At least Kanye West can ask for advice on how to handle having a sex-tape go public. He only has to turn to his left & ask his girlfriend, Kim Kardashian. However, she might offer different advice, because Kayne's ALREADY famous and doesn't need to 'launch' a career. So maybe scrap that plan, Yeezy.
Sex-tape scandals present a celebrity catch-22: To halt the distribution of their tapes, celebrities must first confirm that said tapes exist and then outline what is in them, in order to send adequately specific legal letters demanding their removal. Kanye West has now subjected himself to this paradox, confirming that a video of him nailing an 18-year-old "Kim Kardashian look-alike" exists in order to stop its distribution.

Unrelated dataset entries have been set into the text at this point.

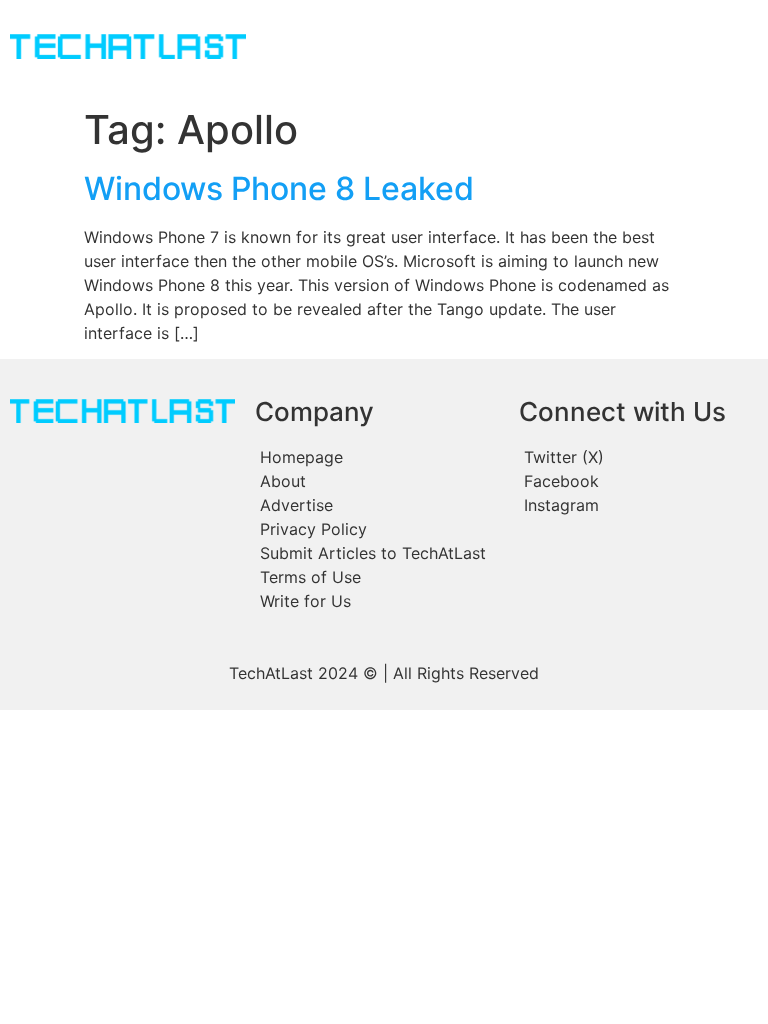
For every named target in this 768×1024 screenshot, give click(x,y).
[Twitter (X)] (637, 457)
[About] (377, 481)
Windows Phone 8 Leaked (279, 188)
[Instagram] (637, 505)
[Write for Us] (377, 601)
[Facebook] (637, 481)
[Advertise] (377, 505)
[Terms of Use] (377, 577)
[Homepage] (377, 457)
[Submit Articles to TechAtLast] (377, 553)
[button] (474, 49)
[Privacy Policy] (377, 529)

With Kanye's confirmation in hand, TMZ described the contents of two West sex tapes:
Both tapes are impressively long — the first is roughly twenty minutes and the second is more than FORTY. And we're talking constant action. Seriously, the guy takes no breaks. It's incredible. Almost Sting-like.
Here's the part where you either emit a low whistle while nodding slowly, or wonder aloud what he does in the other 39 minutes, depending on your opinion of sex and/or sex tapes.
I'm not feeling a shred of sadness for him. I expect it from an ego-manic like him. Just like I fully expect to hear of another Kim Kardashian tape sometime in the near future.